A Escola do Recife durou dos fins do século XIX até os começos do século XX, somente. Mas “Os sertões” de Euclydes da Cunha e a “História da Literatura Brasileira” de Sylvio Romero perduraram, assim como permanece ainda hoje a influência da Escola, da qual, direta ou indiretamente, brotaram essas duas obras: prova disso é o próprio Movimento Armorial que se considera, entre outras coisas, uma continuação da Escola do Recife, ou, mais precisamente, dessa grande Escola Nordestina que, há tanto tempo, vem se preocupando com a criação de uma arte, de uma Literatura, de um pensamento brasileiro, que nos sirva, ao mesmo tempo, de meio de expressão às nossas características e de ligação e identificação com o mundo em geral e com a América Latina em particular.
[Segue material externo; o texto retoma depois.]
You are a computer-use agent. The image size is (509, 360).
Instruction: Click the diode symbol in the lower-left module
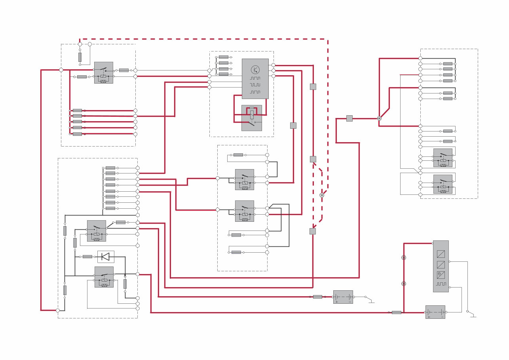(x=105, y=257)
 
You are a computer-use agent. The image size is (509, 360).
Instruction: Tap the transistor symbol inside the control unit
(x=255, y=70)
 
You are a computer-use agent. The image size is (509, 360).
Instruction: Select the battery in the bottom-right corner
(x=435, y=312)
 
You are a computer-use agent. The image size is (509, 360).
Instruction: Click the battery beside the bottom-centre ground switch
(x=343, y=297)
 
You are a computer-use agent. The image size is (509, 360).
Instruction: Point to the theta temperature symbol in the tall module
(x=441, y=275)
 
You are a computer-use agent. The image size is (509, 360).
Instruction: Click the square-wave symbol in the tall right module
(x=441, y=284)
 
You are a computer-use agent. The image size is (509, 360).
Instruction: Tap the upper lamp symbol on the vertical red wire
(x=404, y=257)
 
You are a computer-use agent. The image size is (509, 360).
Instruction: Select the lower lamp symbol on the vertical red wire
(x=404, y=284)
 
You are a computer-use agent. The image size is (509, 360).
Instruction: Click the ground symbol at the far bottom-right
(x=473, y=316)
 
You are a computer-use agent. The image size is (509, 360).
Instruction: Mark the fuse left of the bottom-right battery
(x=396, y=312)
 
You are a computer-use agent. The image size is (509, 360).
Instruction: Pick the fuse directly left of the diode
(x=87, y=257)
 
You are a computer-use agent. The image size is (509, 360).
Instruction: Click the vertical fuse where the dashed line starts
(x=80, y=57)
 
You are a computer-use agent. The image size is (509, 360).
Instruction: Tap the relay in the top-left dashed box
(x=103, y=72)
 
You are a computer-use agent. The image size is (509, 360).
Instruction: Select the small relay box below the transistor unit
(x=252, y=118)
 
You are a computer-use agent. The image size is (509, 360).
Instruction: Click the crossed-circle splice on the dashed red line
(x=322, y=195)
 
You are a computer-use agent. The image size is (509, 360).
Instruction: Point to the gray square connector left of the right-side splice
(x=349, y=118)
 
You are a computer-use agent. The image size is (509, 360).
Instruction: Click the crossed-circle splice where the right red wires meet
(x=379, y=118)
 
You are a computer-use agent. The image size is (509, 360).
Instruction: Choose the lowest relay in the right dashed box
(x=443, y=184)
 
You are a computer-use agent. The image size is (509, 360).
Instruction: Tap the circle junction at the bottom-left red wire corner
(x=58, y=310)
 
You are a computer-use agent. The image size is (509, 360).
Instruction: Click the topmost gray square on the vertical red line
(x=313, y=87)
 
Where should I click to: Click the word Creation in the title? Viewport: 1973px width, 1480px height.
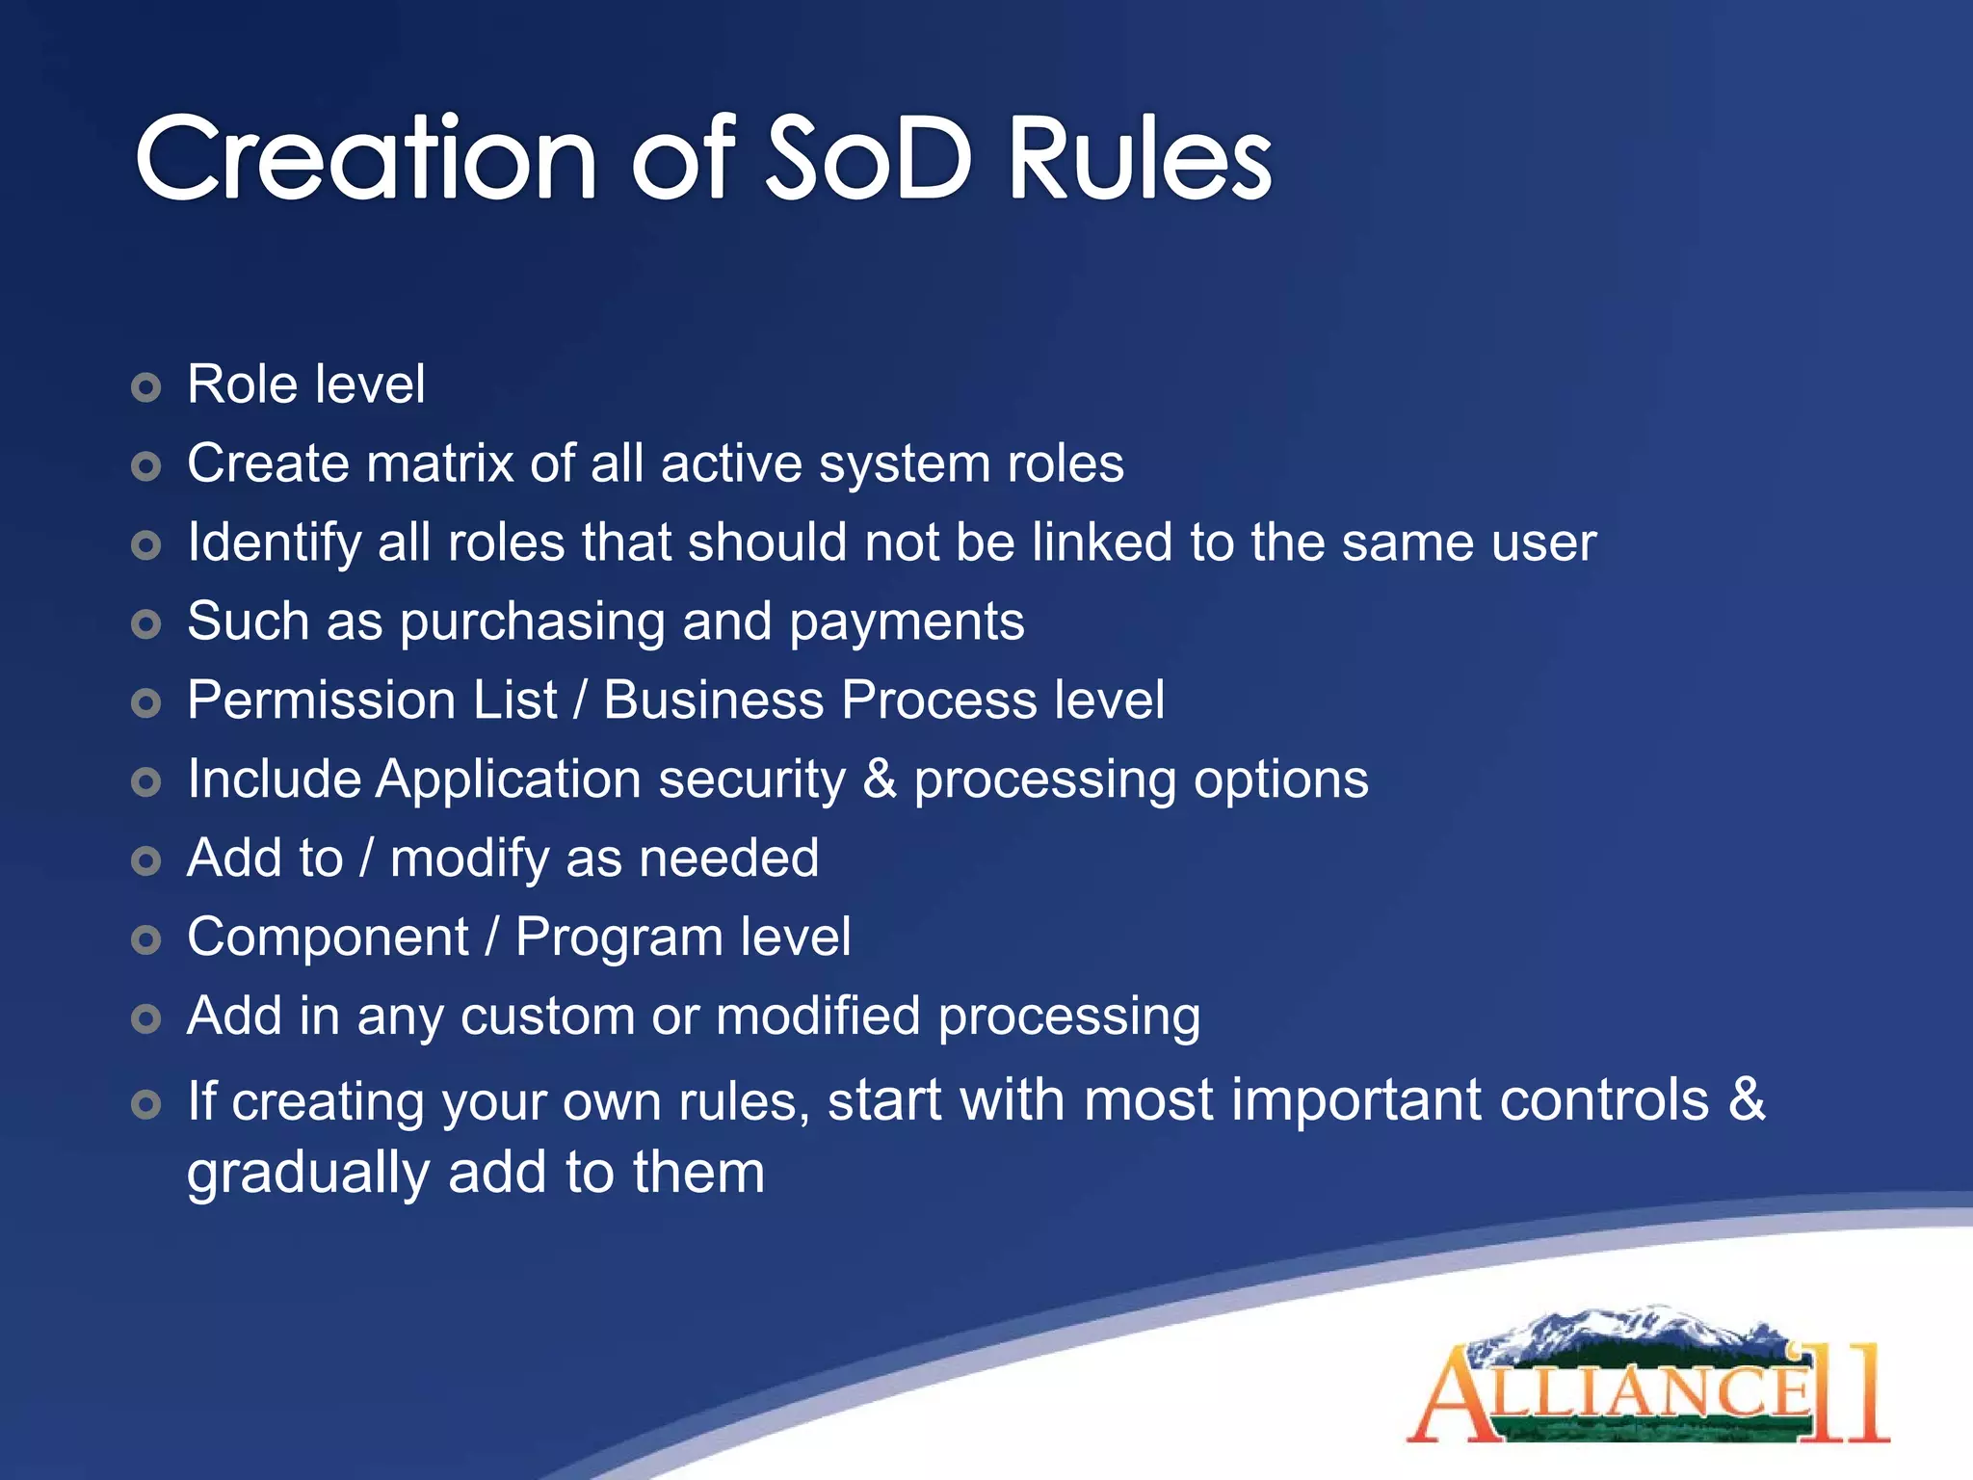pos(366,159)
As correntes mais “estrangeiras” e “cosmopolitas” querem obrigar os brasileiros a se envergonharem de suas peculiaridades, de suas singularidades. Só o povo é que mantém, até os dias de hoje, essas características brasileiras, que nós, atualmente, procuramos defender e recriar, contra a corrente “europeizante e cosmopolita”, o que fazemos procurando ligar nosso trabalho de escritores e artistas criadores à Arte, à Literatura e aos Espetáculos populares.

Nenhum de nós pretende ser “primitivo”: o que procuramos é mergulhar nessa fonte inesgotável, em busca das raízes, para unir nosso trabalho aos anseios e ao espírito do nosso povo, fazendo nosso sangue pulsar em consonância com o dele e revigorando nosso pulso ao contacto com aquilo que tais artes e espetáculos têm de festa - entendida no sentido Latino-americano de celebração e sagração dionisíaca do Mundo.